__TASK__. The data should be duplicated exactly, with every word kept as it is.

▬▬▬▬▬▬▬▬▬▬

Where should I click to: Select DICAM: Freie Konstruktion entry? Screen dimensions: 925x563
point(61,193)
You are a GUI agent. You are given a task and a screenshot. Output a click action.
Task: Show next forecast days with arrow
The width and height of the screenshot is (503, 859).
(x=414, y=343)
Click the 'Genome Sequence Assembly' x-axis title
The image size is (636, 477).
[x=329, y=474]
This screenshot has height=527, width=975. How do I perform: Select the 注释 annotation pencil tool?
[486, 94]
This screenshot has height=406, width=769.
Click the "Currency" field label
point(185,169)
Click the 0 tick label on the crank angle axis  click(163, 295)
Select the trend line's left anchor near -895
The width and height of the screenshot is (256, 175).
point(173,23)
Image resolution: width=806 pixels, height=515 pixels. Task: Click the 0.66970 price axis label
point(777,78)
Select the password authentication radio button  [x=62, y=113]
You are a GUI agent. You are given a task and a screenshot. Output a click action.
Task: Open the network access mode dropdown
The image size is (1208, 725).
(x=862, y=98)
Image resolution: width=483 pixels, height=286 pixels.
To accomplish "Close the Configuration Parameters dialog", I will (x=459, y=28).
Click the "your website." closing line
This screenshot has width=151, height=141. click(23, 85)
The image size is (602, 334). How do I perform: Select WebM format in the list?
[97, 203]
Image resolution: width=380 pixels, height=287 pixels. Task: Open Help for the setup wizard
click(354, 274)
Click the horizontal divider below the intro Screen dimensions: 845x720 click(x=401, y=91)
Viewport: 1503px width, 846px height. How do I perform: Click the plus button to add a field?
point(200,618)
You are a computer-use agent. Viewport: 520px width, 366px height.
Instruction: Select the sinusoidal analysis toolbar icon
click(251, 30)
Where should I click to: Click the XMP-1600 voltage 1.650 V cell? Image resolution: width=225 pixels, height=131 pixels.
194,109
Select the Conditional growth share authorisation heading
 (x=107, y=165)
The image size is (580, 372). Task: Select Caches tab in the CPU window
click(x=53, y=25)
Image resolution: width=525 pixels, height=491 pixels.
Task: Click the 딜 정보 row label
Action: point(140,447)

▬▬▬▬▬▬▬▬▬▬

__EXERCISE SOLUTION__.
Where should I click to: Select DICAM: Freie Konstruktion entry? Screen dimensions: 925x563
point(61,193)
You are a GUI agent. You are given a task and a screenshot. Output a click action.
Task: Show next forecast days with arrow
The width and height of the screenshot is (503, 859).
(x=414, y=343)
Click the 'Genome Sequence Assembly' x-axis title
The image size is (636, 477).
[x=329, y=474]
This screenshot has height=527, width=975. How do I perform: Select the 注释 annotation pencil tool?
[486, 94]
This screenshot has height=406, width=769.
Click the "Currency" field label
point(185,169)
Click the 0 tick label on the crank angle axis  click(163, 295)
Select the trend line's left anchor near -895
The width and height of the screenshot is (256, 175).
point(173,23)
Image resolution: width=806 pixels, height=515 pixels. Task: Click the 0.66970 price axis label
point(777,78)
Select the password authentication radio button  [x=62, y=113]
You are a GUI agent. You are given a task and a screenshot. Output a click action.
Task: Open the network access mode dropdown
The image size is (1208, 725).
(x=862, y=98)
Image resolution: width=483 pixels, height=286 pixels.
To accomplish "Close the Configuration Parameters dialog", I will (x=459, y=28).
Click the "your website." closing line
This screenshot has width=151, height=141. click(23, 85)
The image size is (602, 334). How do I perform: Select WebM format in the list?
[97, 203]
Image resolution: width=380 pixels, height=287 pixels. Task: Open Help for the setup wizard
click(354, 274)
Click the horizontal divider below the intro Screen dimensions: 845x720 click(x=401, y=91)
Viewport: 1503px width, 846px height. How do I perform: Click the plus button to add a field?
point(200,618)
You are a computer-use agent. Viewport: 520px width, 366px height.
Instruction: Select the sinusoidal analysis toolbar icon
click(251, 30)
Where should I click to: Click the XMP-1600 voltage 1.650 V cell? Image resolution: width=225 pixels, height=131 pixels.
194,109
Select the Conditional growth share authorisation heading
 (x=107, y=165)
The image size is (580, 372). Task: Select Caches tab in the CPU window
click(x=53, y=25)
Image resolution: width=525 pixels, height=491 pixels.
Task: Click the 딜 정보 row label
Action: point(140,447)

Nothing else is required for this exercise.